[Task item] Filter the records for lines holding the string "will".

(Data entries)

--*--

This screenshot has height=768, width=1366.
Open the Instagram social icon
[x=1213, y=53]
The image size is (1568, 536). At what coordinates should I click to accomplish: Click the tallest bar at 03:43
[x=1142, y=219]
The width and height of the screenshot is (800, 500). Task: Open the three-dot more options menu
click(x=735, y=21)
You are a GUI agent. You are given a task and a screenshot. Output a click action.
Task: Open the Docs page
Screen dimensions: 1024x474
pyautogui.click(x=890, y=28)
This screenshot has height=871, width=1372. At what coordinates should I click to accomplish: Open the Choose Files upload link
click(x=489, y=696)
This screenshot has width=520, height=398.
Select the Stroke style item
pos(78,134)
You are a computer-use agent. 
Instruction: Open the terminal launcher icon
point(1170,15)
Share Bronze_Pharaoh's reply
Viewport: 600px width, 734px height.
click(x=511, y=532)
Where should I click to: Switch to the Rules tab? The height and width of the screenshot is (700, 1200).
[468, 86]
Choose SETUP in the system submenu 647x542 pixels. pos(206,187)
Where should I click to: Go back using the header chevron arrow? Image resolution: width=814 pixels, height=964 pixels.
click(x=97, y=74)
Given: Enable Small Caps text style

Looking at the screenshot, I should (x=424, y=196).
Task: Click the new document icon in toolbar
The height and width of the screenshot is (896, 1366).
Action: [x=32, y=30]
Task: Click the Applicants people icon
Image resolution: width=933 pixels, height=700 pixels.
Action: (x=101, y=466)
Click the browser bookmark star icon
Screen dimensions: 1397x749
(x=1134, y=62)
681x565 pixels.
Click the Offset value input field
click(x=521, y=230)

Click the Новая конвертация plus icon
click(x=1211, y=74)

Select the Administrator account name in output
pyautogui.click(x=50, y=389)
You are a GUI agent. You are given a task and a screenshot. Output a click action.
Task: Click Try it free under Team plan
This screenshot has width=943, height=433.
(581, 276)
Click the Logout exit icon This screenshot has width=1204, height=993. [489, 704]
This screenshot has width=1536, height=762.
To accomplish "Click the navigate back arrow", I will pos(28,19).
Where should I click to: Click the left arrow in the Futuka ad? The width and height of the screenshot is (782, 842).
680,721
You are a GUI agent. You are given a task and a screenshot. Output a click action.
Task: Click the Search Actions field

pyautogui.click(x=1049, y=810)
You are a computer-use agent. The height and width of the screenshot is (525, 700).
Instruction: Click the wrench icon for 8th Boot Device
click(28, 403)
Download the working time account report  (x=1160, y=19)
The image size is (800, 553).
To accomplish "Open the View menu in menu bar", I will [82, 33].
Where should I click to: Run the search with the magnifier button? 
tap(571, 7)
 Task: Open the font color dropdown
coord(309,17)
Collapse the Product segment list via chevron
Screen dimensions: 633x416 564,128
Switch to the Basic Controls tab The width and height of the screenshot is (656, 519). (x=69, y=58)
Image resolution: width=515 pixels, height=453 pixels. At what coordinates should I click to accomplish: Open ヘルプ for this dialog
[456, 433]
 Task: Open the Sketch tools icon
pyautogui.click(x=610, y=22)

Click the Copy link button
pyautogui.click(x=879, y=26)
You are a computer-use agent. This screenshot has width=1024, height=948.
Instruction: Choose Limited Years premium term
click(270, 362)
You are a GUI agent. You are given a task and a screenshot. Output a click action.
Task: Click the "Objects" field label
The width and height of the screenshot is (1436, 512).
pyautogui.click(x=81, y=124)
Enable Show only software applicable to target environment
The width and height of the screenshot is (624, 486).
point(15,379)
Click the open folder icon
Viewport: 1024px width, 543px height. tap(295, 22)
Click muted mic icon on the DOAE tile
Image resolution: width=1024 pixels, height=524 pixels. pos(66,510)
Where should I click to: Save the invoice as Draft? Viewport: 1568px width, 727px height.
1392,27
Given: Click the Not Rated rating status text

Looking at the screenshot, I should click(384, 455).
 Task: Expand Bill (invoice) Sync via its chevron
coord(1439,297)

--*--

[Solution]
To accomplish "Click the navigate back arrow", I will pos(28,19).
To accomplish "Open the View menu in menu bar", I will [82, 33].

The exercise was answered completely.